> Work to complete: The lines to copy are those with "Articles" in them. Pull each one from the entries below.

[Stored items]
- - - - -
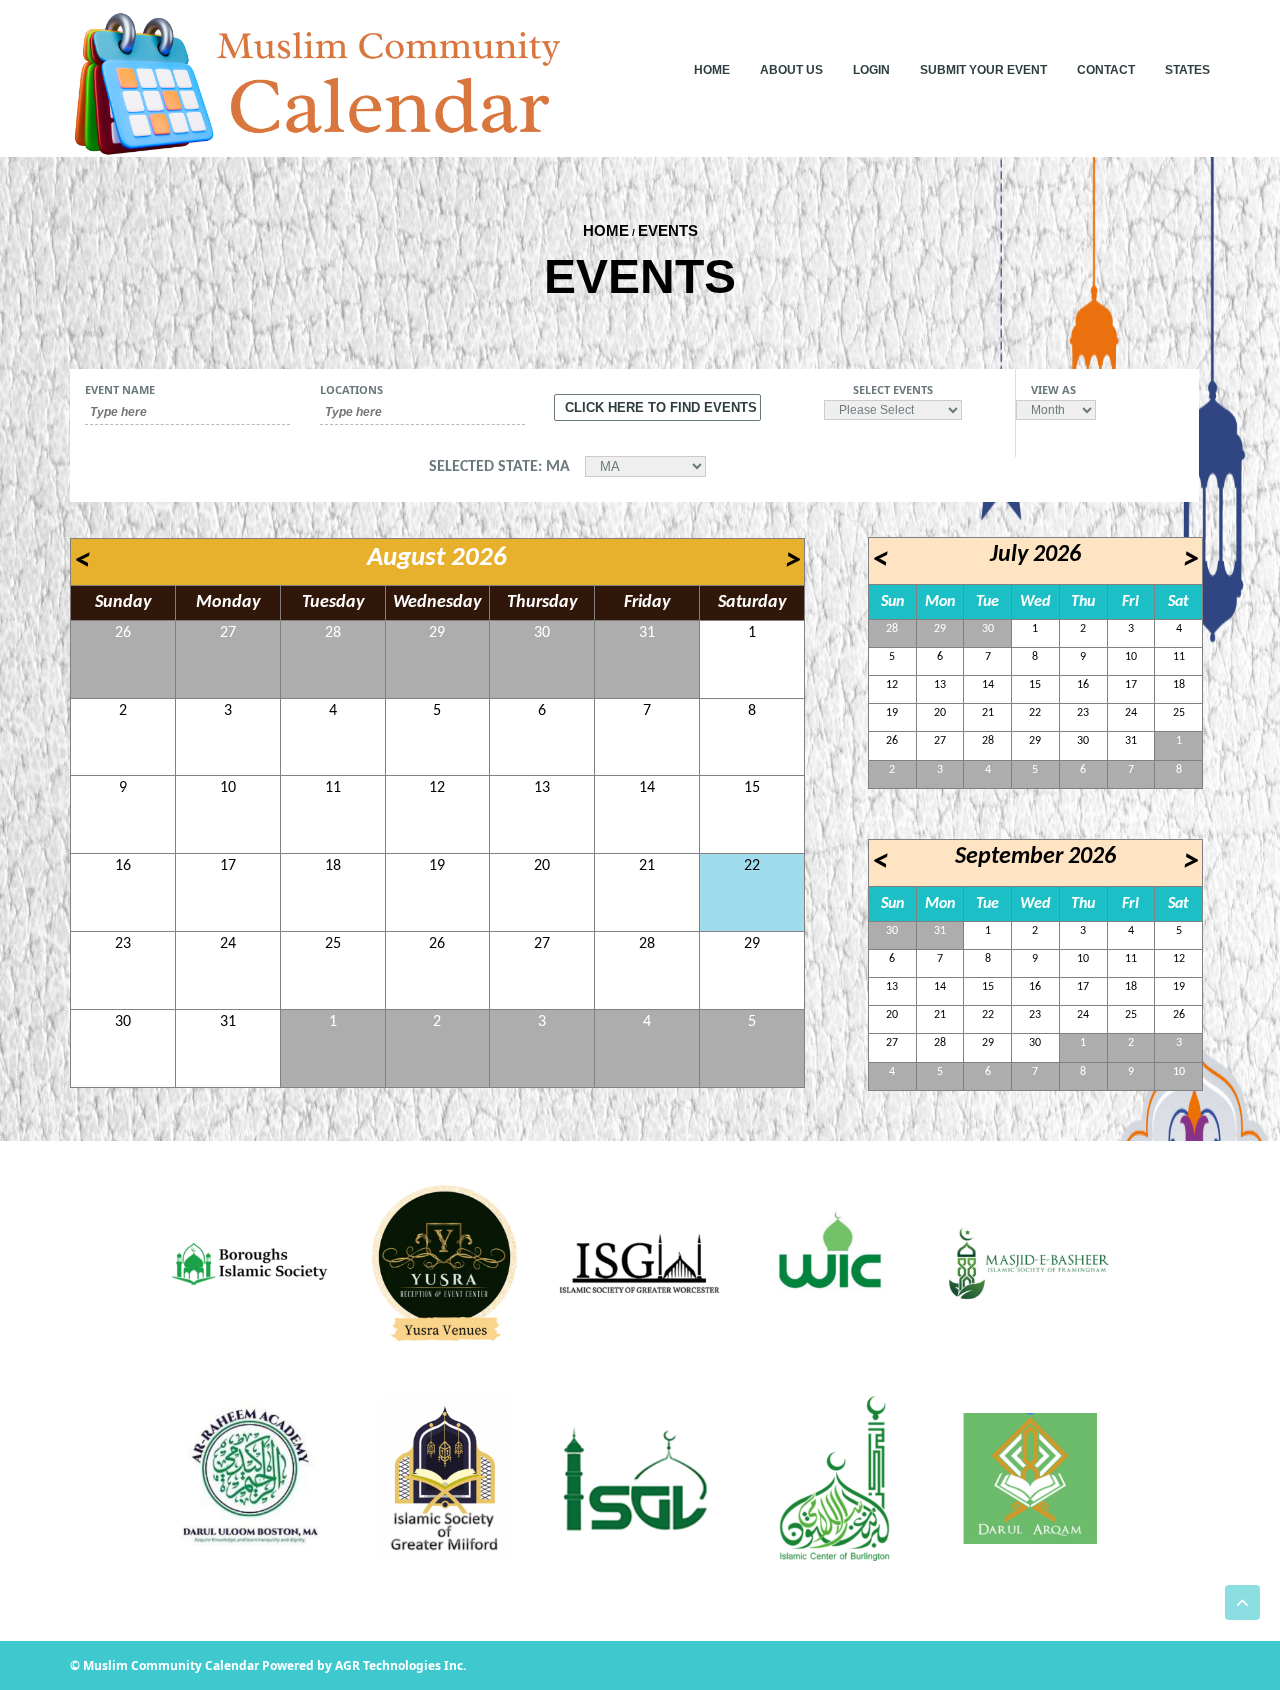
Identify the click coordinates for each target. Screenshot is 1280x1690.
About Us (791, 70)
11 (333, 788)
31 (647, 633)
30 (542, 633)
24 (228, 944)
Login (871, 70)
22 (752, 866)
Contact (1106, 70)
- - - - -
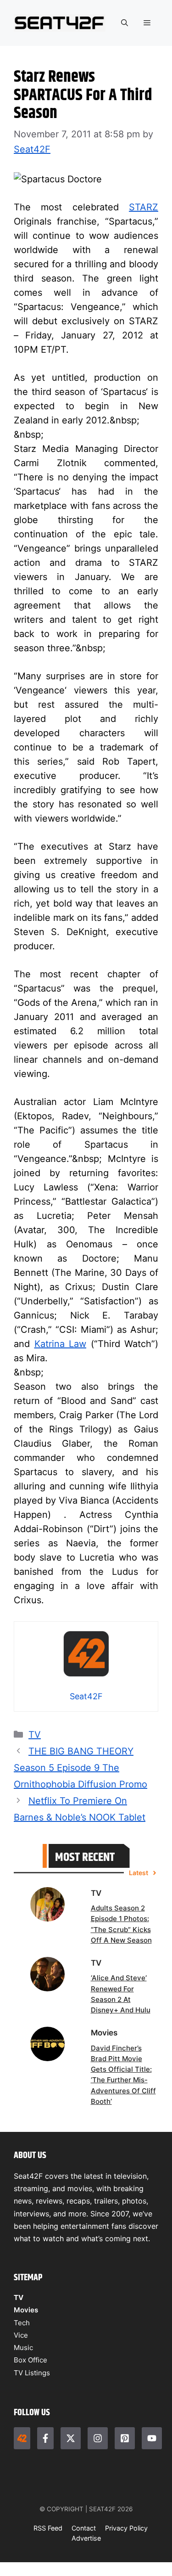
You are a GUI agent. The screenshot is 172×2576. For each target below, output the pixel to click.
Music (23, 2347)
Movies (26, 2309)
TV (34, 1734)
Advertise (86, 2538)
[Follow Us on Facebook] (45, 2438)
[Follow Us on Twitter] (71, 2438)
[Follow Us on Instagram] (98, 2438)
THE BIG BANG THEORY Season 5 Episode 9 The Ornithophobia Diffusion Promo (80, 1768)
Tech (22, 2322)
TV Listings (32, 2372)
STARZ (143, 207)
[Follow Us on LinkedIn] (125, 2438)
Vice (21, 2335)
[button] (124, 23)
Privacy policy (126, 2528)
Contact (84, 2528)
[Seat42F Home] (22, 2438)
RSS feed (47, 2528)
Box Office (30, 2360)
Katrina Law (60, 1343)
- - - - -
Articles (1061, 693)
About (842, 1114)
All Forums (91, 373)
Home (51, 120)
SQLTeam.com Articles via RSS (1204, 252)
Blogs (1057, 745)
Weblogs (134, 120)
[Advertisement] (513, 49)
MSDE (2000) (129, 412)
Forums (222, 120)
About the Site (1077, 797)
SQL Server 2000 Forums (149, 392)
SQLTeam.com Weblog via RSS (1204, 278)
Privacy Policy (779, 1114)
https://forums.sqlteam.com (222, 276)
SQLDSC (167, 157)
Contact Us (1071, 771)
- - - - -
> Exercise result:
Articles (1061, 693)
SQLTeam.com Articles via RSS (1204, 252)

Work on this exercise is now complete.